Since I can’t count on CNN to fan the freak-out flames of something that’s worth making some noise over, I’m willing to do it myself – and to tell you what to do with your feelings of worry. Here are some myths you’ve heard about the flu (spoilers: it is something to worry about) with a healthy dollop of fact-based reality to go along with the fear.

Myth: The flu is no biggie.

Truth: The flu sucks. The flu sucks giant, pendulous, upper-respiratory-infection balls. If you think you’ve had the flu and it didn’t really slow you down at all, you probably just had a cold – the flu is a cold on steroids. Chills, fatigue, full-body aches – sometimes even to the point of requiring hospitalization. That hardly ever happens, though, right? Well, only if you consider 8,000 times so far this season ‘hardly ever’.

And did you miss the part about 45 dead children already this year? Come on, son. Get your flu shot. Get yourself protected, and protect the people around you, too.
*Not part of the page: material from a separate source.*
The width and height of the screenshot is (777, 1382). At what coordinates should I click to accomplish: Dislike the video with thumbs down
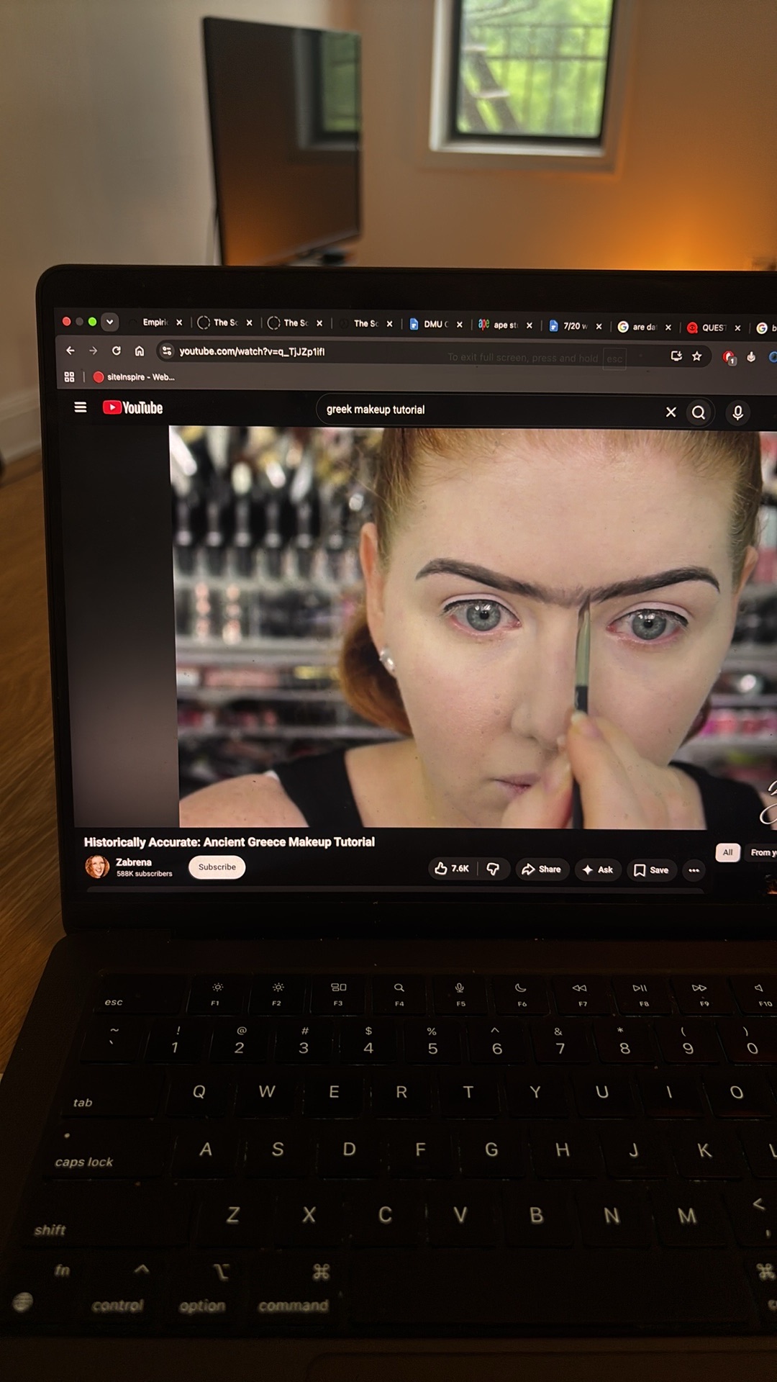click(493, 869)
Myth: I’m neither very old or very young, so it doesn’t matter at all if I get the flu (or the flu shot).

Truth: You suck.

Sorry, that isn’t a very good answer. Let me elaborate: you really suck. Leaving aside your own chances of getting ill, sure, maybe you don’t have children, or you don’t see your elderly parents often. Do you also never go to the grocery store and spew your contagious, pre-symptomatic flu germs all over the cart that an elderly person is going to use after you? When you get sick, do you see a veterinarian instead of a family doctor to avoid gently misting the entire waiting room full of babies in car seats every time you sneeze?

If you’re not interested in being a thoughtful member of society, consider this: pandemic strains like the Spanish flu in 1918 and the H1N1 version of 2009 hit health 20-to-50-year-olds the hardest. But yes, I’m sure you’re immune and probably immortal as well, so why not take a gamble on getting sick?